◆ DATA ◆
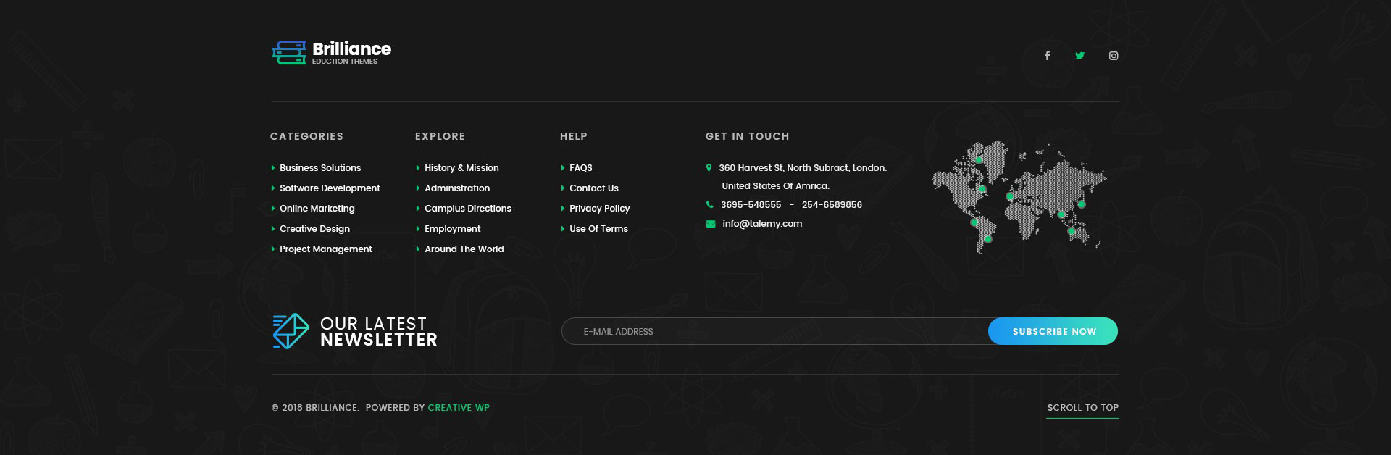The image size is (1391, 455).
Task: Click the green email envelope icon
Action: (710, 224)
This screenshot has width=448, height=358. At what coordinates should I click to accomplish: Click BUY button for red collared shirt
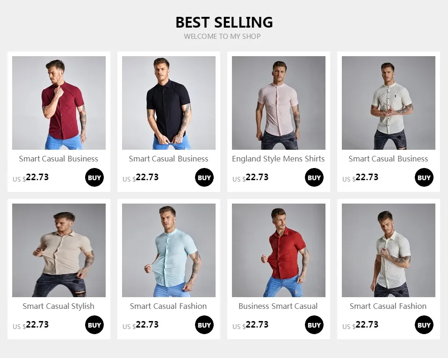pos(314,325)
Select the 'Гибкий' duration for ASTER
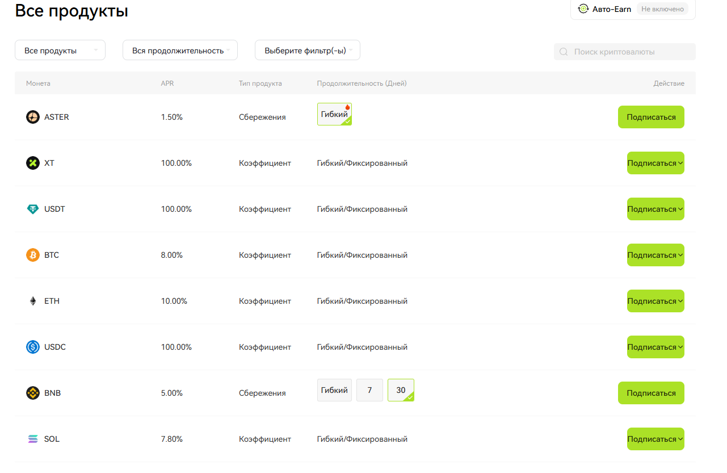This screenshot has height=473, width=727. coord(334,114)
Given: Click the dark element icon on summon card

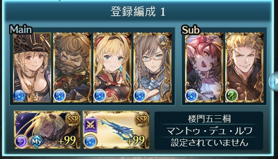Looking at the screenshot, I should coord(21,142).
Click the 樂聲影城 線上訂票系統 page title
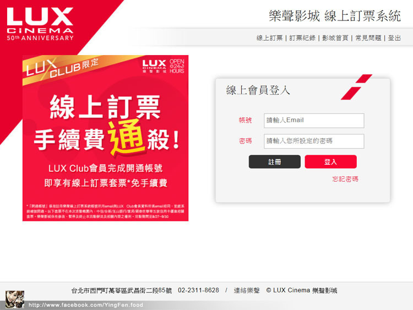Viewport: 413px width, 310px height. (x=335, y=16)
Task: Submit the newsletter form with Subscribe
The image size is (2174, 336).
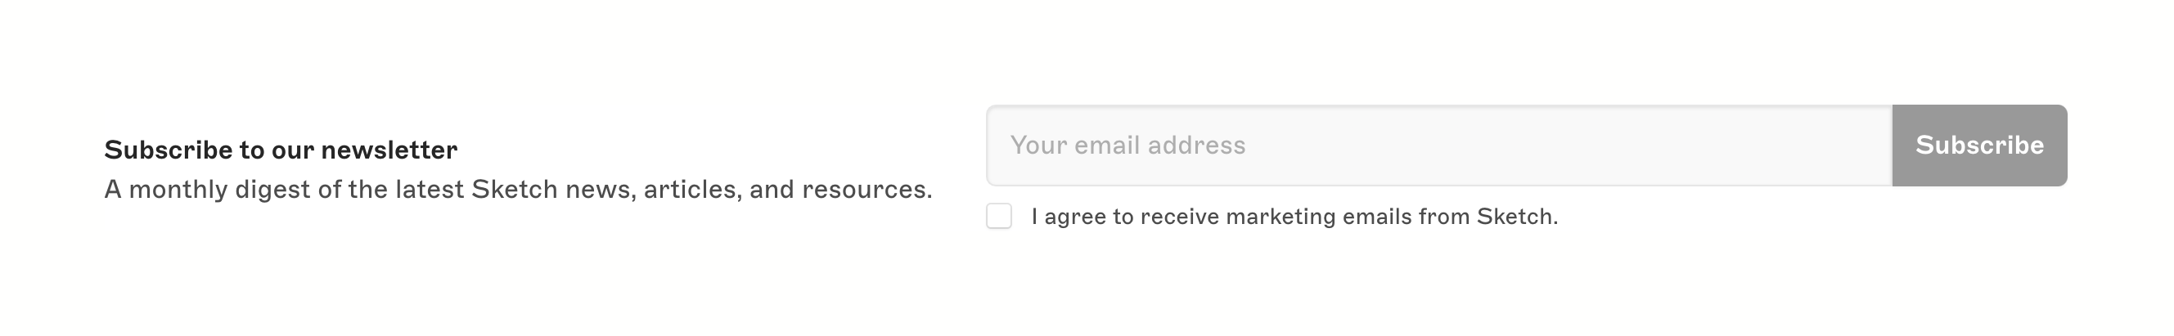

◆ TO DO ◆
Revise everything from the line containing "This screenshot has width=448, height=358." down to the last of the items, replacing "red collared shirt" with "blue collared shirt" and keeping every other word unchanged. Omit the pictures from your answer.

◆ TASK RESPONSE ◆
This screenshot has width=448, height=358. At what coordinates should I click to accomplish: Click BUY button for blue collared shirt
pos(314,325)
Select the 'Гибкий' duration for ASTER
This screenshot has height=473, width=727. coord(334,114)
Given: Click the dark element icon on summon card

Looking at the screenshot, I should coord(21,142).
Click the 樂聲影城 線上訂票系統 page title
Viewport: 413px width, 310px height. (x=335, y=16)
Task: Submit the newsletter form with Subscribe
The image size is (2174, 336).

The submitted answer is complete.